Aqua no sintió ni un poquito de alivio porque el cosmos sobrenatural de Cratos abandonara Bluegrad, pues el ser que lo había sustituido era peor que un enemigo imbatible. Miedo, puro miedo encarnado, reptando hacia la inmóvil Triela para someterla a alguna maldad. ¡Cómo habría querido ir hasta ella y zurrar a ese viejo malévolo! ¡Cómo quería hacer algo, lo que fuera! Dio un paso.

—Trata de dar otro, apestoso pez. Trata —la animó Fobos, irritado solo por un segundo. Pronto el semblante se suavizó mientras se agachaba ante la santa de Sagitario, a quien observaba con curiosidad científica—. Se supone que los santos de Atenea sois humanos, que vuestros cuerpos son vulnerables bajo los mantos sagrados, sean de bronce, de plata y de oro. Entonces, dime, ¿cómo puedes respirar después de que los latidos de tu corazón se hayan detenido? ¿Estás muerta de verdad? Veámoslo.

Sin ningún pudor, acercó la mano hacia la máscara dorada, acariciando el borde. En ese momento, Aqua le atravesó la cabeza con un puñetazo, pero fue como pasar a través de un verdadero fantasma, intangible a las cosas materiales. La santa de Cefeo, harta del miedo que había sentido por Cratos, reunió todas las fuerzas que tenía para dar esos pasos hacia tan poderoso enemigo, para lanzar aunque fuera un único golpe. Todo fue inútil. El rostro de Fobos seguía sonriendo, a pesar de que la mitad tenía la forma de un puño de plata: aquella situación le divertía muchísimo. Llegó incluso a reír cuando Aqua, mareada por el agotamiento, se apartó de él.

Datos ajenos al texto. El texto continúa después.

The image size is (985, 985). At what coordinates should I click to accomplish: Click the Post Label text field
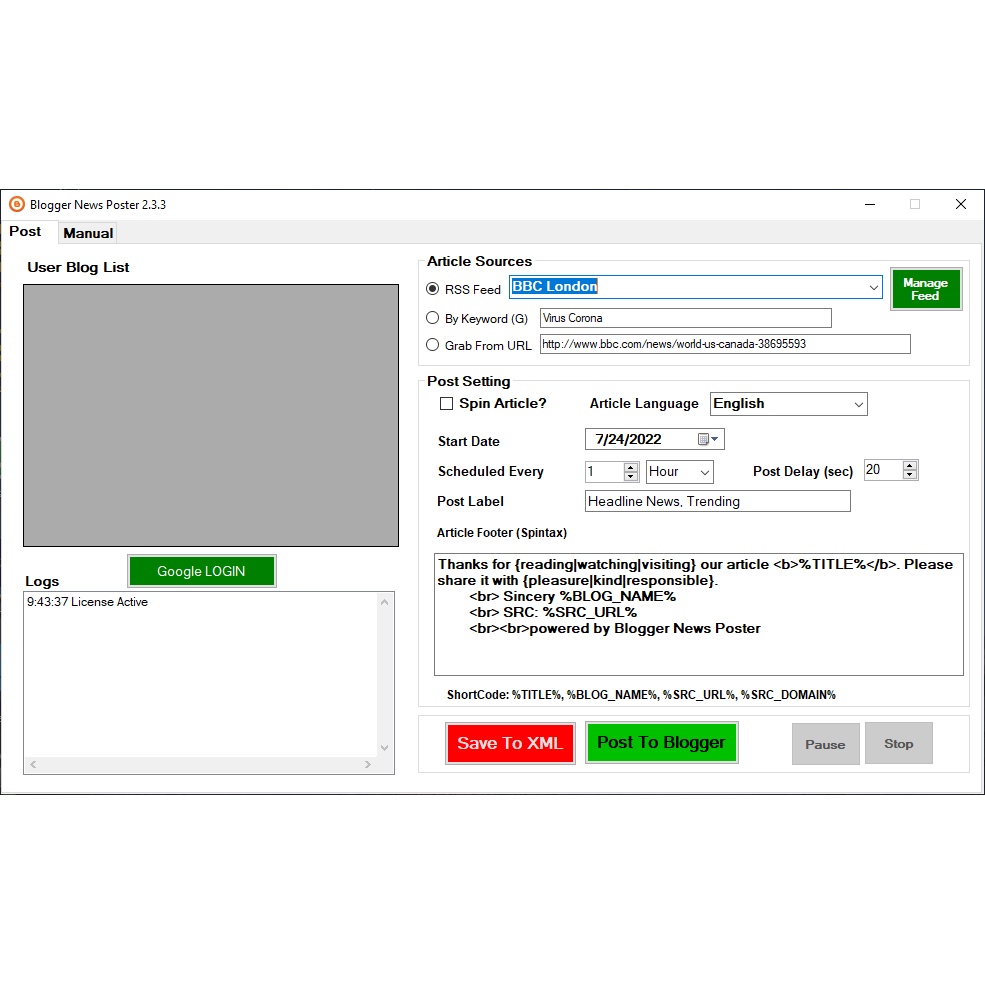click(717, 501)
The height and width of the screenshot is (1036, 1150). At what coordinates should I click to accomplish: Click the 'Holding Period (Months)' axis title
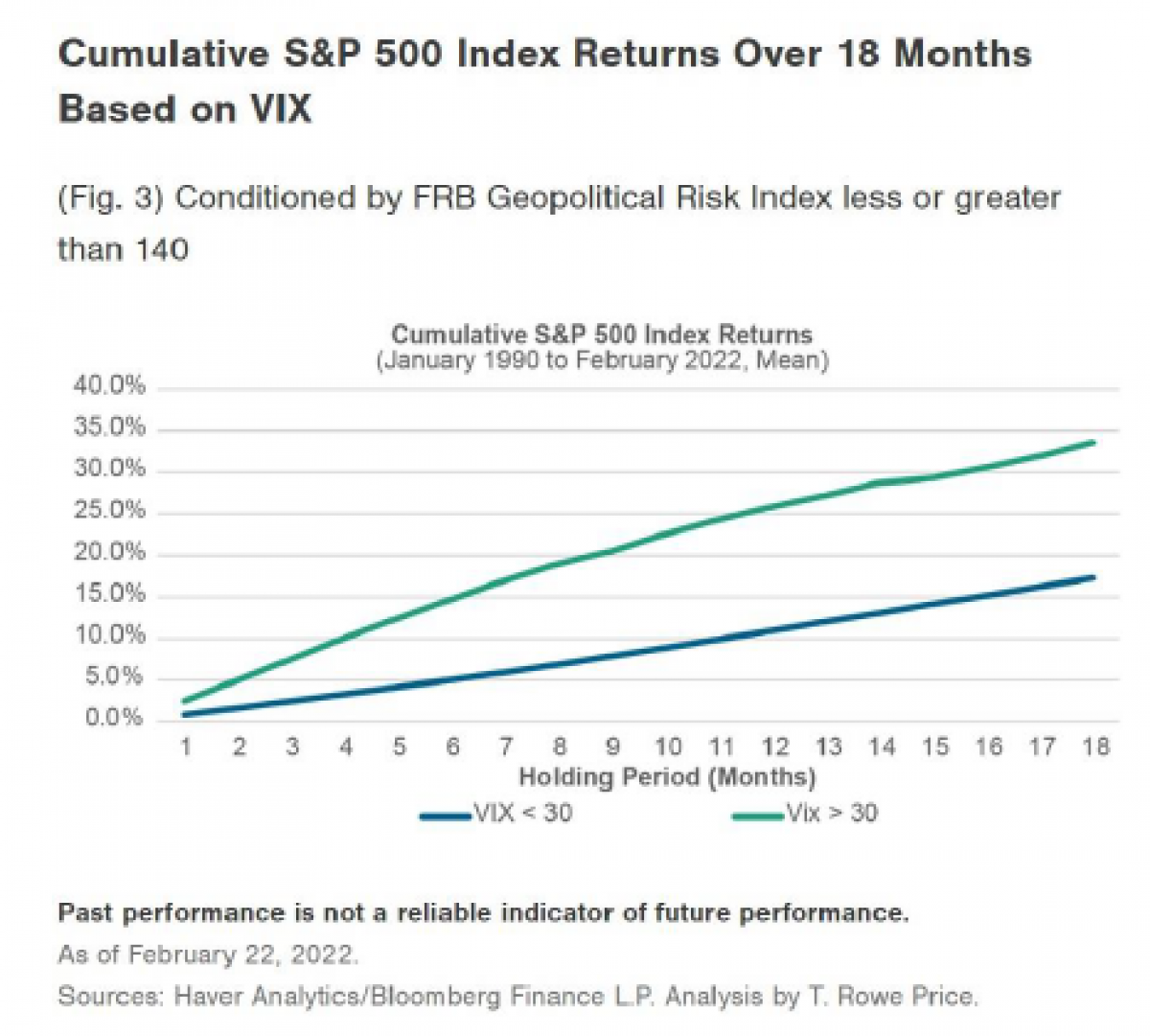point(667,775)
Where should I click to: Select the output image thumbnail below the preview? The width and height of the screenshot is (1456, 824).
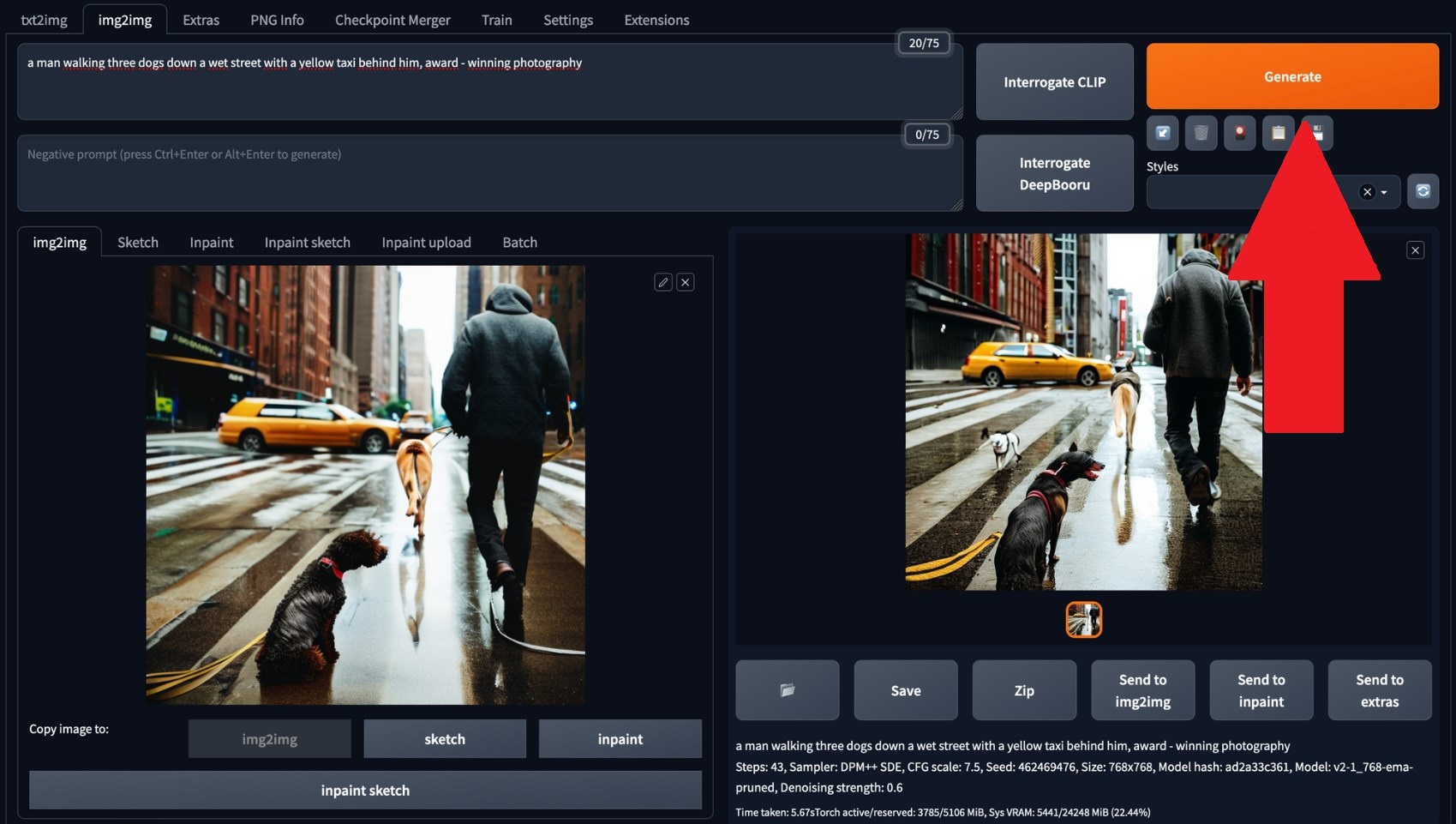tap(1083, 619)

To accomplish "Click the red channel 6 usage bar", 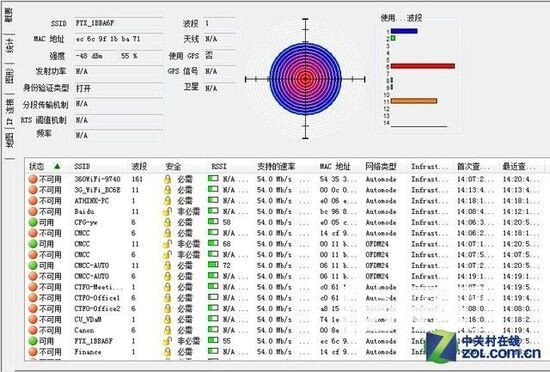I will coord(423,66).
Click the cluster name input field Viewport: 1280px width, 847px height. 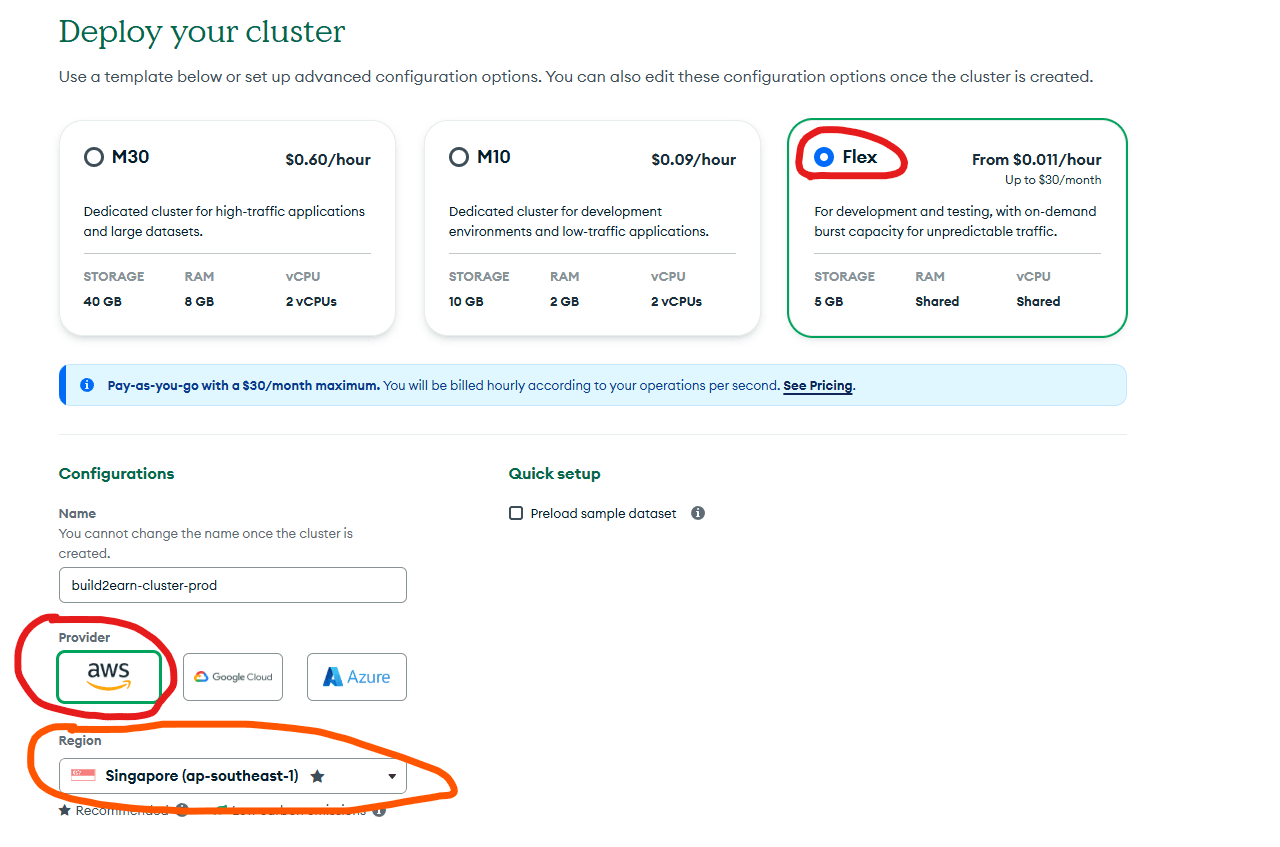(x=232, y=585)
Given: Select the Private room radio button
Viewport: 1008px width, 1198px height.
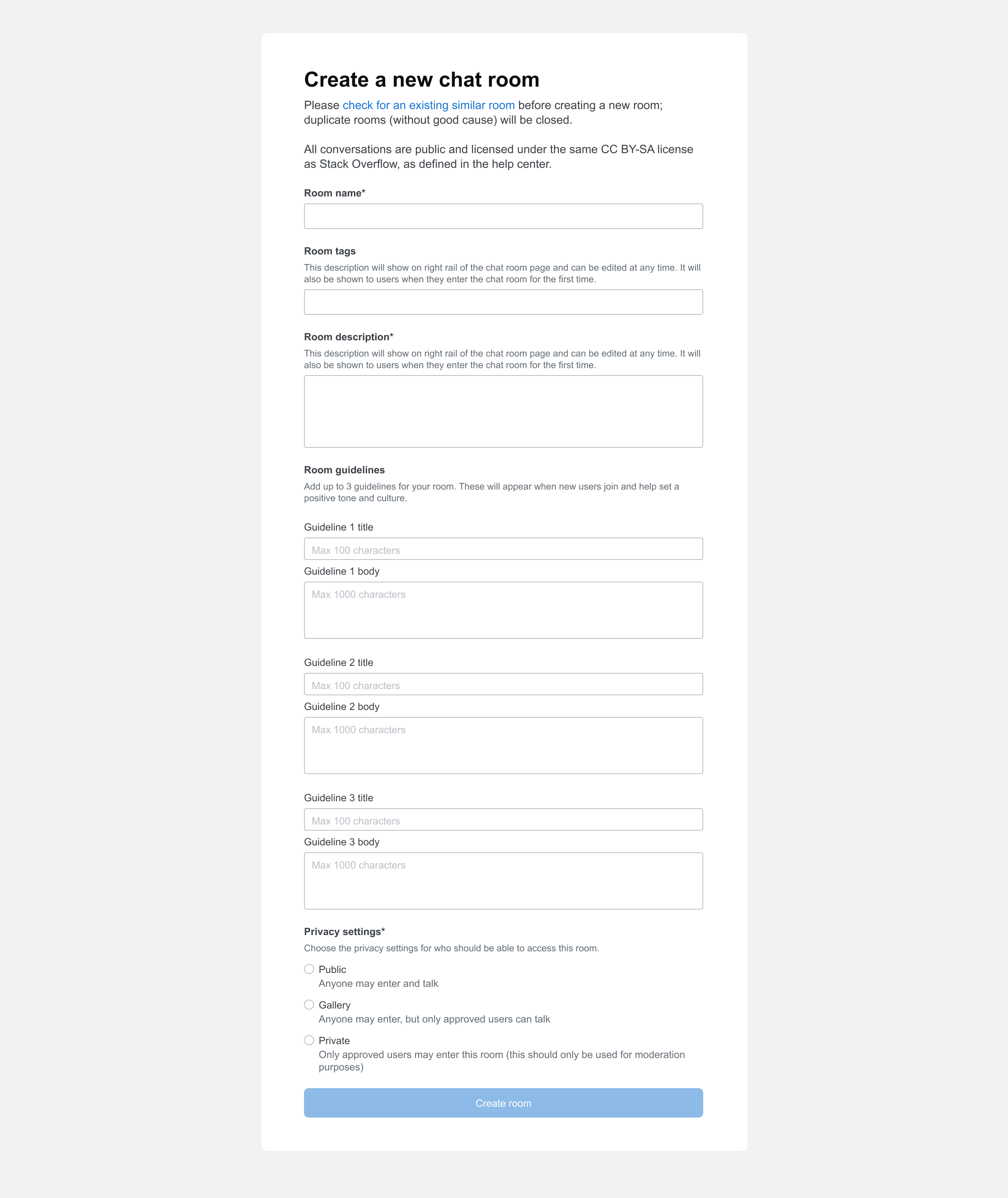Looking at the screenshot, I should (309, 1040).
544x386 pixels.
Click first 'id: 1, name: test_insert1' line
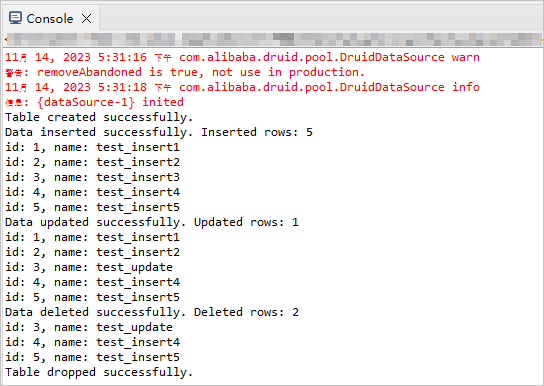[92, 147]
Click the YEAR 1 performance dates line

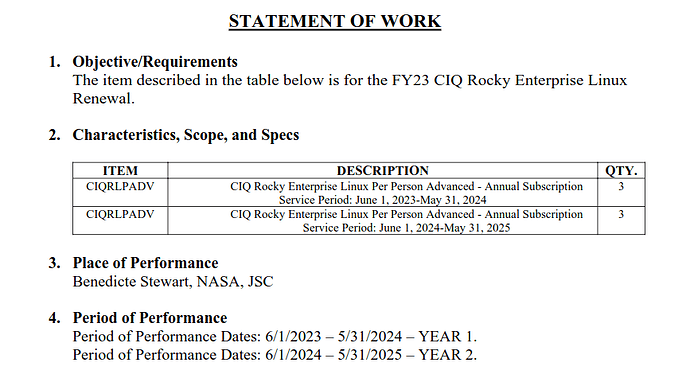coord(275,336)
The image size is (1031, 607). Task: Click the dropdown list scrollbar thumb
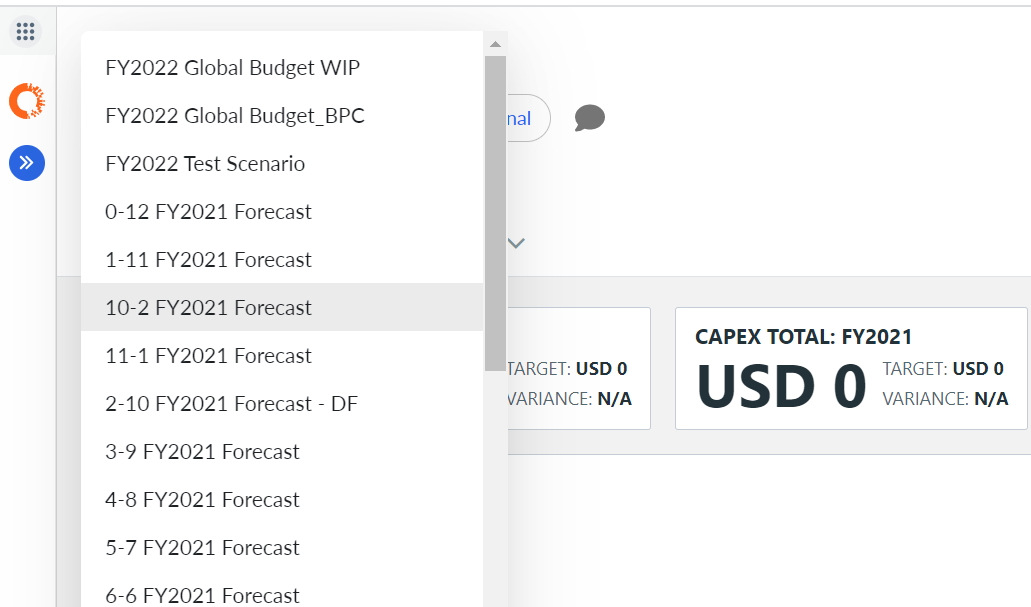(x=495, y=213)
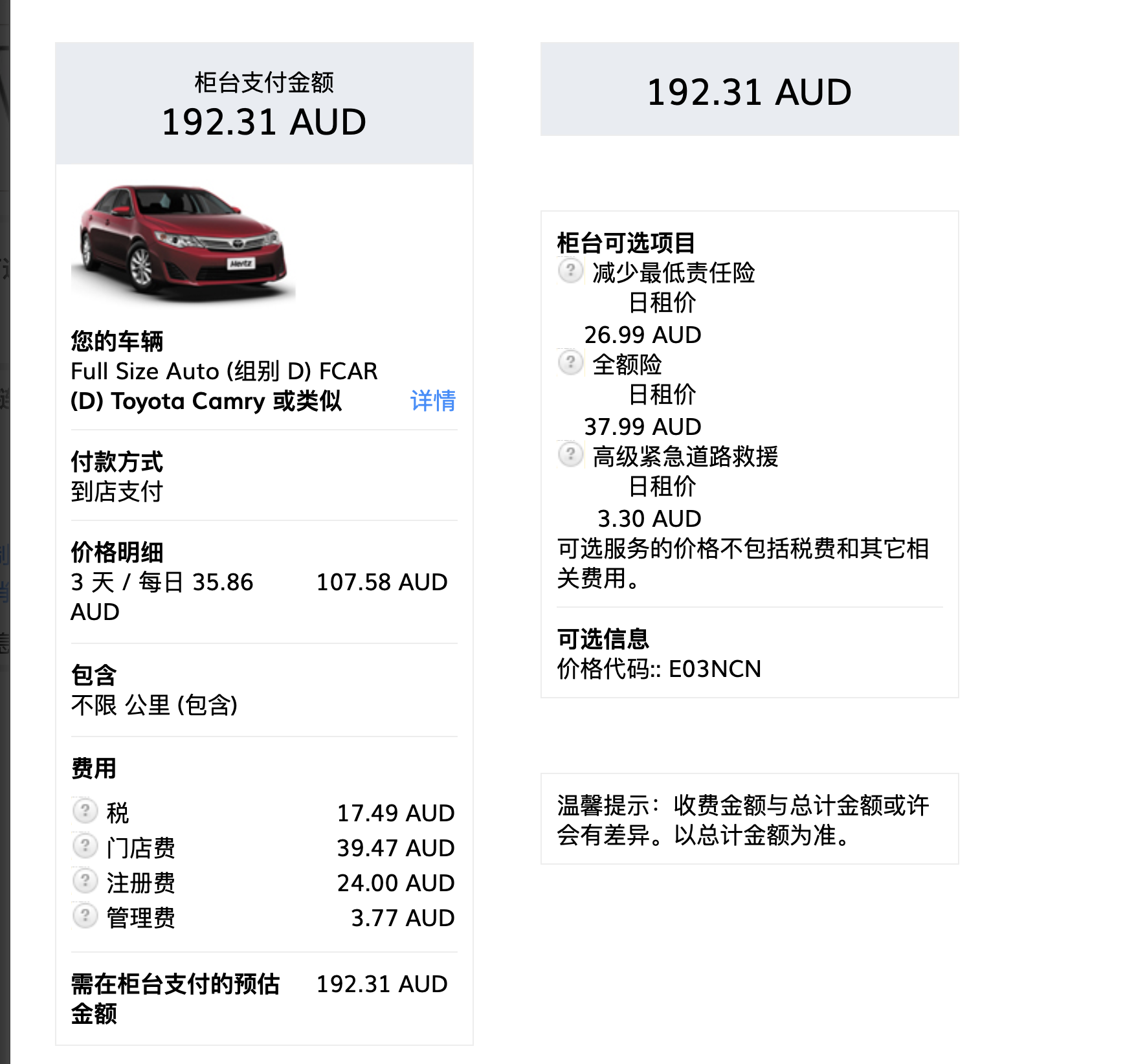
Task: Click the question mark beside 注册费
Action: tap(85, 880)
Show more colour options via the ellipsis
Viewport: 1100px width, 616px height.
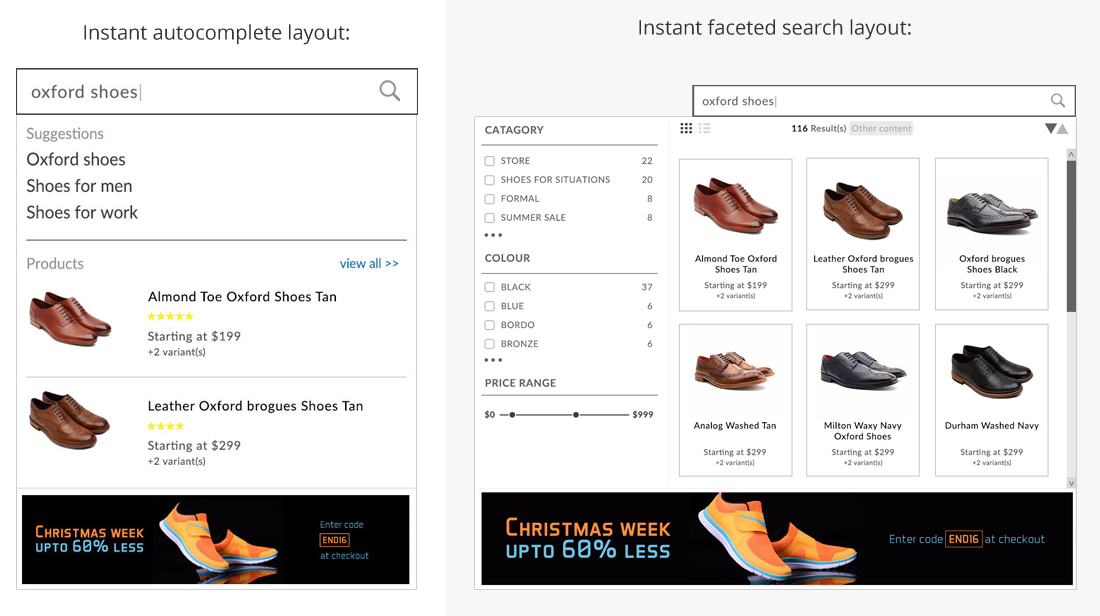click(493, 360)
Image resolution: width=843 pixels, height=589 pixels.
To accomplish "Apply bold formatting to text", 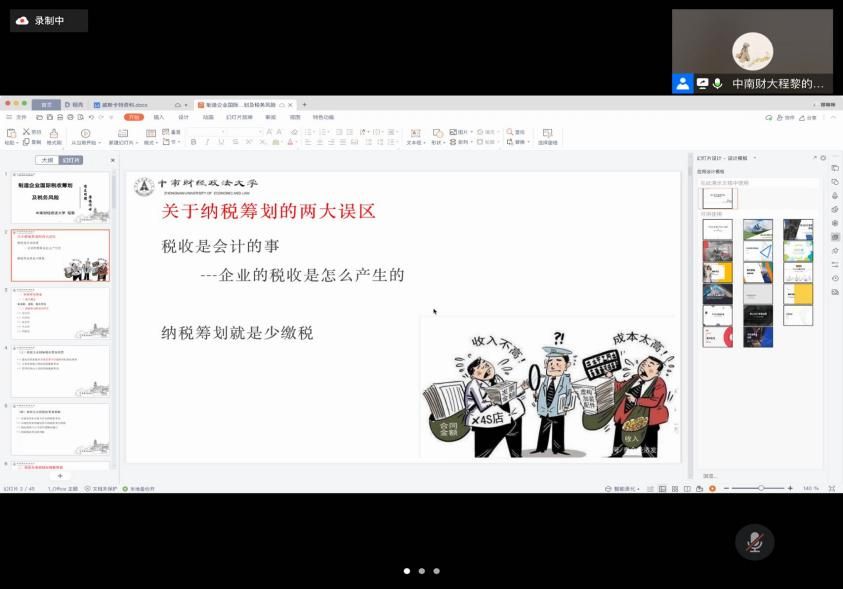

Pero no había tiempo para la diversión. El cuerpo de Triela tembló por completo, indicando que volvía al mundo de los vivos tras una experiencia cercana a la muerte. Fobos apartó la mano de la máscara, saciada su curiosidad, y se levantó, con las pupilas de los ojos bailando del portal oscuro hacia ella. No lo había cerrado.

—Será nuestro secreto —susurró el guardián de la Esfera de Marte, llevando un único dedo a sus labios curvados. Después, muy serio, miró a Aqua—: ¿A a qué esperas, pez inmundo? ¿Quieres que mueran tus compañeros?

Desapareció antes de que Aqua pudiera reaccionar a esa disparatada pregunta. Lo hizo riendo de tal forma que el sonido permaneció por toda la zona un rato más, mientras Aqua se atormentaba decidiendo a quién curar primero. Nadie más que Triela podría proteger Bluegrad de enemigos tan poderosos, y hasta de eso tenía dudas, pero Günther moriría si no se le atendía pronto. ¿Qué debería hacer?

Tal vez no importaba. Quizá por eso reía Fobos, el guardián de la Esfera de Marte. Porque hicieran lo que hicieran, estaban perdidos.

Pero aun así, Aqua actuó. Como una santa de Atenea, tuvo esperanza.